Monday, September 13, 2010

late naattttttt

idk. that's supposed to say "late night" but i wanted to write it just like it sounded in my head. and that is what is sounds like...meh

i've been working a lot lately. and today i found out that i'm a fun person to work with. which makes me super happy. now my head is a little larger (did not know that could happen).

i guess maybe right now, is a deep thought moment. a deep feeling moment.

recently, i made amends with an old friend that i've been not so friendly with since like...febuary. is that how you spell febuary? shit. idk. but anyways. i guess what it all comes down to is how much effort i'm willing to put into having bad feelings towards someone.

as many mean/cruel things that have been said back and forth between two people, if these two people have a good history/past between them, there is nothing that can't be fixed. as much animosity there is between those two people, there are at least twice as many good memories, if not/probably much more.

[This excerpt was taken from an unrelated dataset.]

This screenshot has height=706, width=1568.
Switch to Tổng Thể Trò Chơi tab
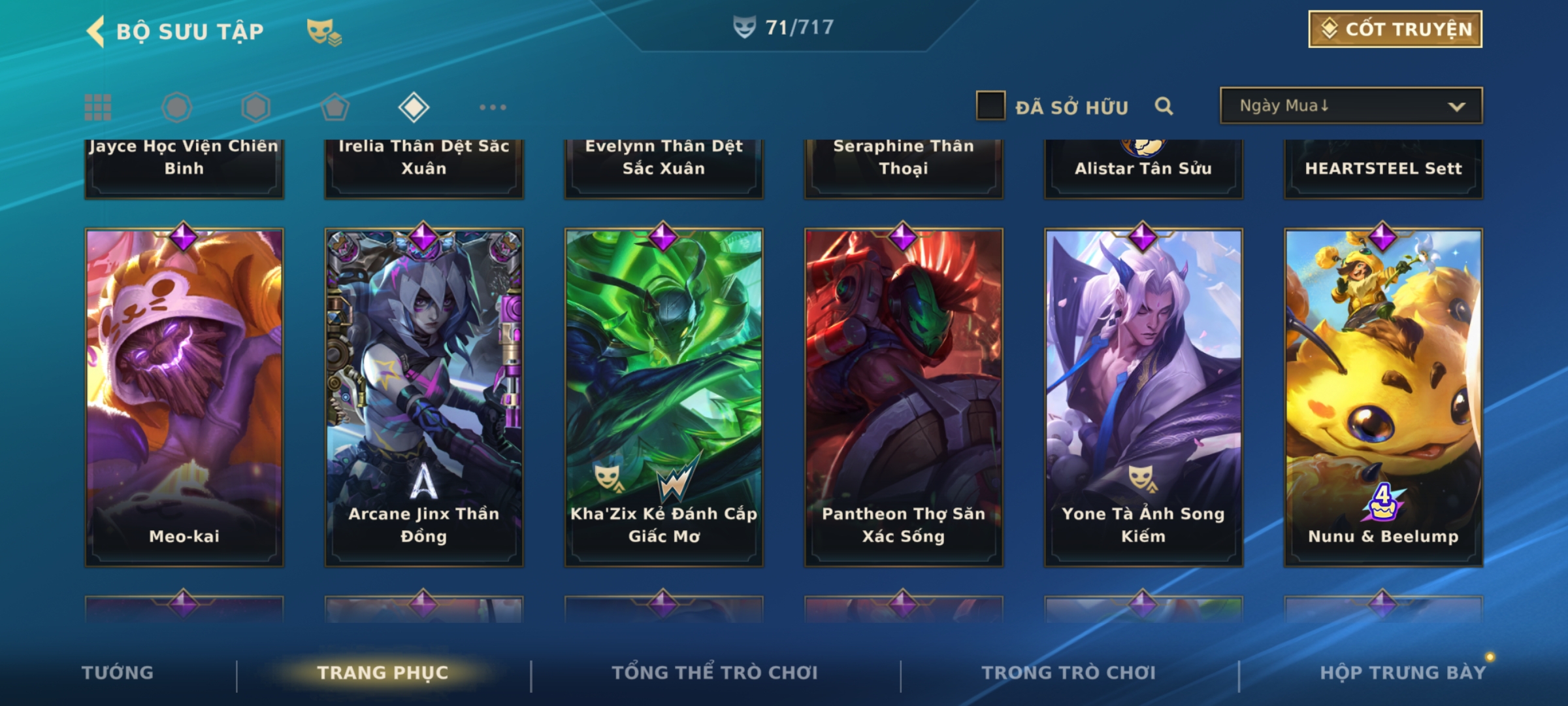coord(715,673)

although throughout the end of spring semester i was hot headed and still angry about the situations and circumstances that arose at the beginning of this year, i did not realize that i hated the situation and the time more than i hated the person. when it comes down to it, i didn't/don't hate the person at all.

whenever we/people are in a fight, they are so caught up in the things that the other person did to them. we always get so caught up on how hurt we are, how angry we are...thinking "how could they do that to me?" when in reality, the other person is thinking the exact same thing. when we fight, we get selfish. we never think of the harm we are doing to others by being mad/mean/hurtful to them.

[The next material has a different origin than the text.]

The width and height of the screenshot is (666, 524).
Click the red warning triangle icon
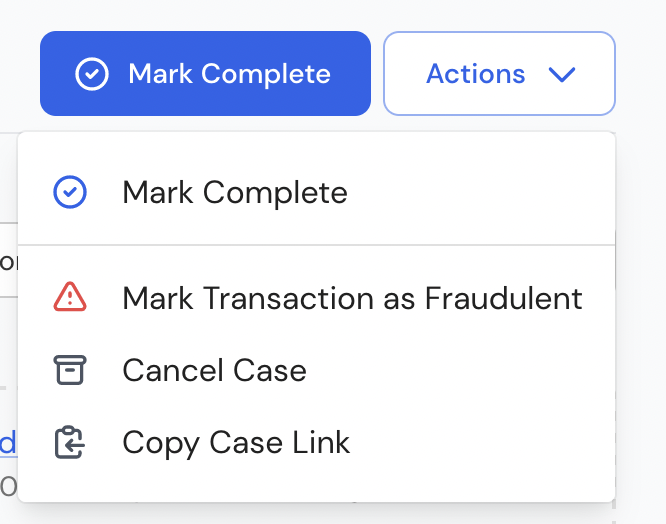(x=70, y=297)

our feelings and pride are cut hard when we hear that the other person was talking behind our backs. and in retaliation, we say even crueler things. we blow up situations way beyond what needs actually happened. we retell the same stories. we blame the other person for all our troubles. but in reality, we get tired of it. the hate hurts us more than the other person. the other person may not even be thinking about me and i'm still wasting my time trying to come out on top. it gets tiring, it wears on the soul. we say it doesn't affect us anymore. we say we're over it and it's not even relevant in our lives. but until there is some sort of closure, some sort of concluding argument or make up, it's still very relevant in our lives.

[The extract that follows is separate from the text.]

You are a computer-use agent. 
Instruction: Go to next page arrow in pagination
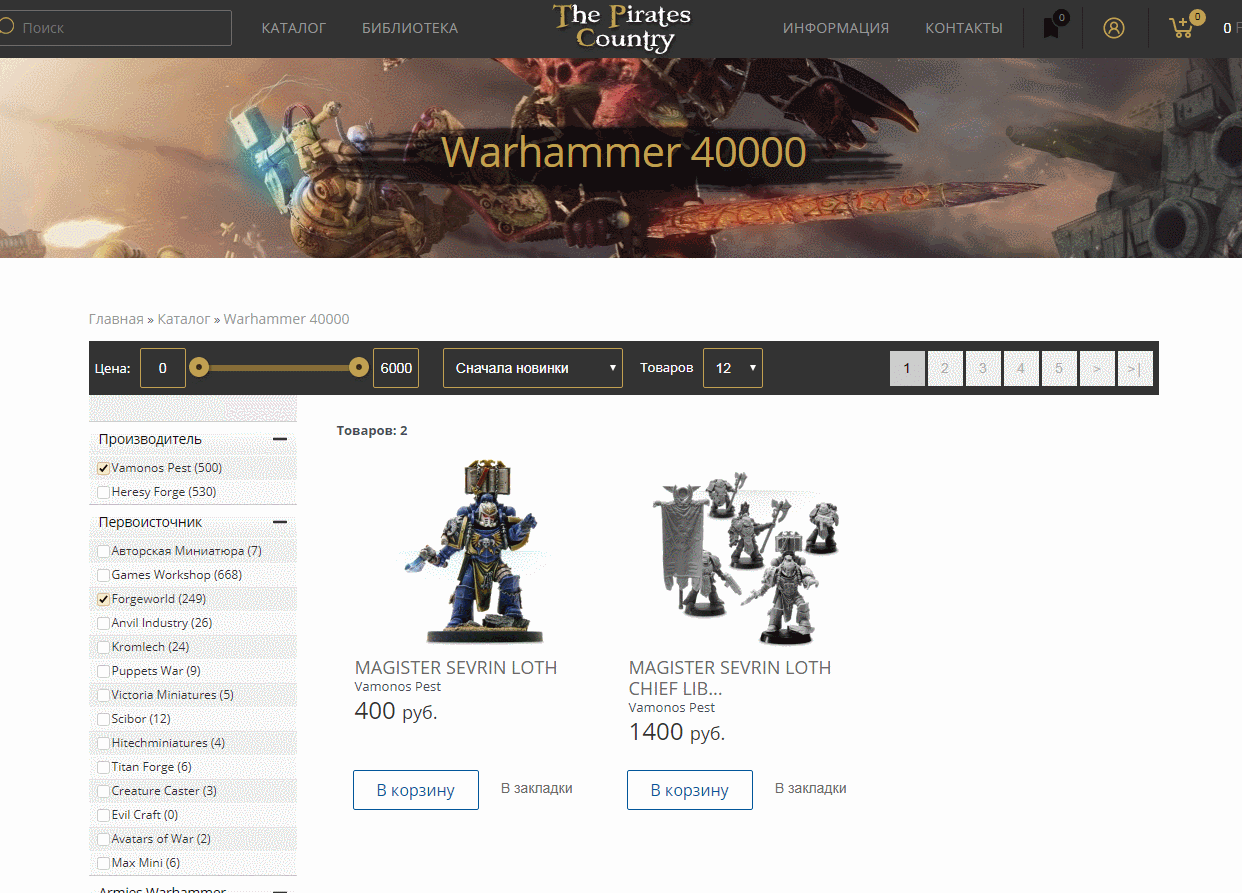1097,368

i'm guilty of all these things on several different occasions. there are still people out there that i haven't made up with. but honestly, getting back one friend is such a relief. my whole body and spirit is lifted. and even though i haven't seen this person yet and possibly may not see them for a long while, the first thing i want to do is give them a hug and let them know face to face that i meant every word i said in my long, drawn out, and extremely late apology. i'm sure/really hope they feel the same. and i swear i won't let the past affect how i treat them in the future.